Car shortage to continue in 2022 as chips still lacking
Car shortages will continue into 2022 as a solution to the chip shortage remains elusive, and the prices of second hand vehicles are rising fast as a result.
System basis chips (SBCs) used in cars were all sold out as of Tuesday on the website of Neubiberg, Germany's Infineon, a chip supplier.
With cars becoming high-tech, more chips are needed to make a vehicle. Chips control many functions in cars, including those used in autonomous driving, parking assist and airbag deployment. Infineon says chips are used in over 20 functions in each car.
Market tracker LMC Automotive projects that there will be 82.6 million cars manufactured in 2022, down 9.3 percent from an estimated 91.1 million in 2021.
"Several chip suppliers have been referring to structural problems with demand," said Mercedes-Benz Chairman of the Board of Management Ola Kälenius at a press event in September last year. "This could influence 2022."
Car chip suppliers are investing more in chip plants to ramp up production, but it will take four or five years to finish construction or increase production to match demand.
With fewer chips, customers are forced to endure long waits to get their cars.
According to car purchase information website Getcha, in December, it took an average six months for people to receive a Hyundai Motor Avante after ordering. The waiting time was longer by a month compared to the wait in October. It took nine months to get the Santa Fe Hybrid in December, a month longer than in October.

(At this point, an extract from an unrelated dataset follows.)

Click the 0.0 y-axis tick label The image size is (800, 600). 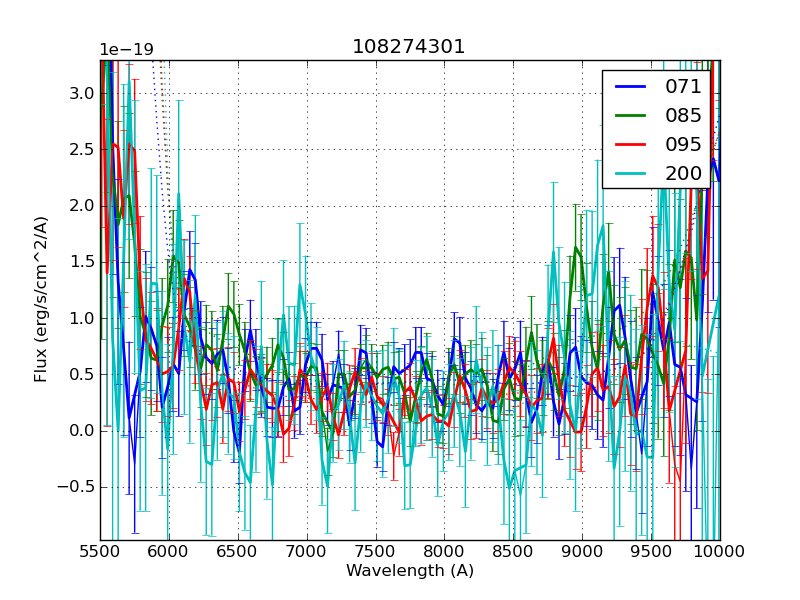point(80,431)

It takes eight months to get the Ioniq 5, and more than a year to get Volvo's XC60. A Mercedes-Benz E-Class vehicle takes about five to six months.
Car prices are going up globally, along with those of secondhand cars.

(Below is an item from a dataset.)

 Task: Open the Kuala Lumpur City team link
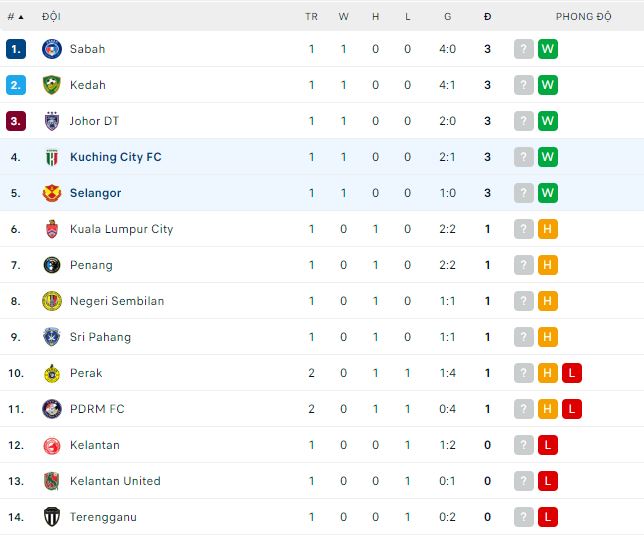[x=121, y=229]
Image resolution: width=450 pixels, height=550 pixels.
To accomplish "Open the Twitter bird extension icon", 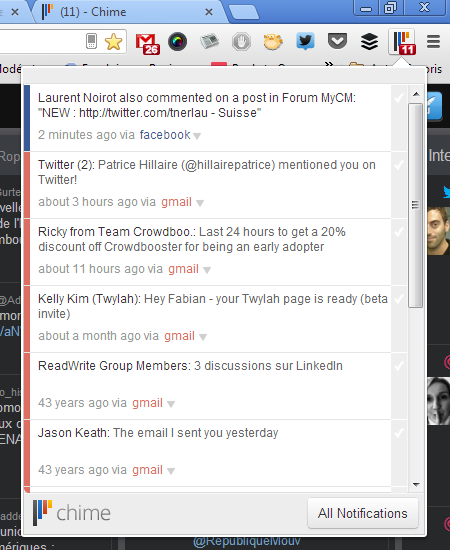I will [x=305, y=41].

Based on data from Irvine, California's Kelley Blue Book, the average price of a new vehicle in the United States was $45,000 in September last year, up 12 percent on year. Secondhand car prices rose by 29 percent to $29,000.

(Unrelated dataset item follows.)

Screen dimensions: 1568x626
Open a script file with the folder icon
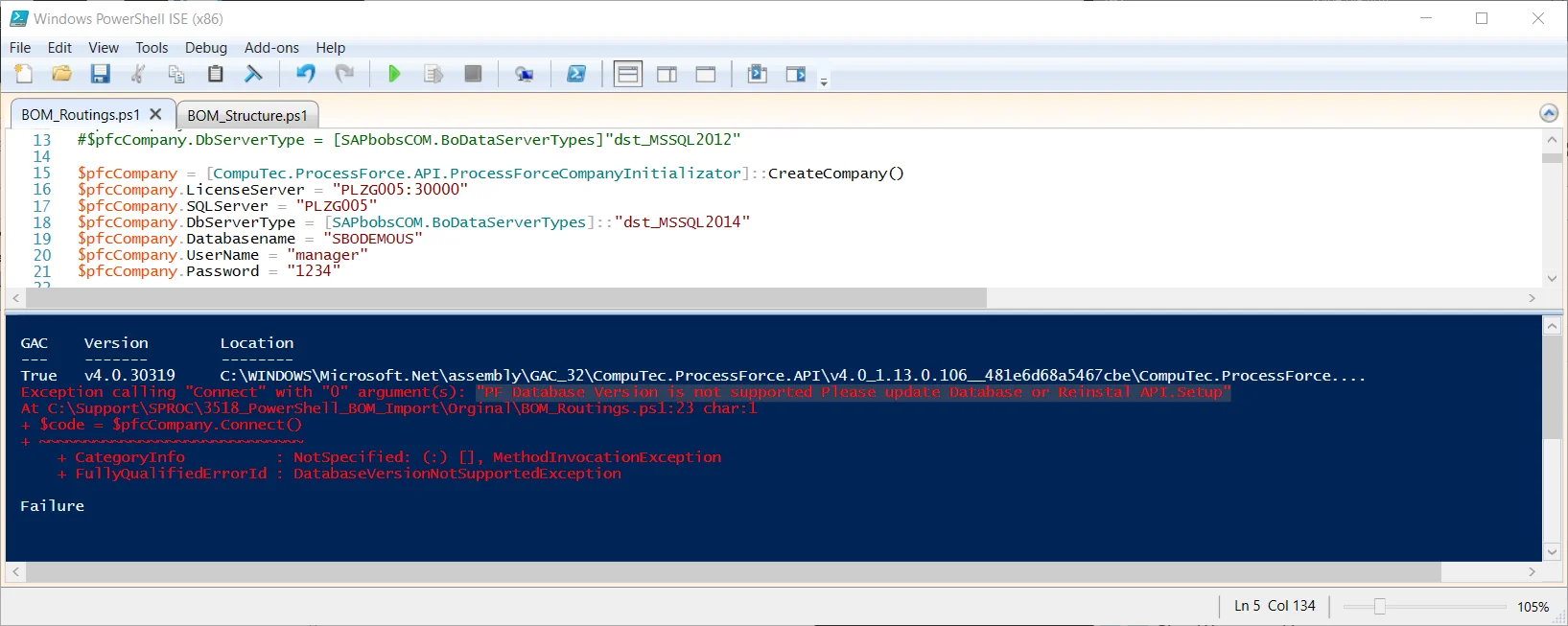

Korea Automotive Technology Institute (KATI) says secondhand car auction prices in October rose 11 percent on year in Japan.
The institute agreed that new car prices will continue to rise.
"It is hard to ease the upwards pressure on car prices in the short term, and the issue will be prevalent locally," said Lee Ho-joong, a researcher at KATI. "Prices will continue to rise even next year both locally and globally."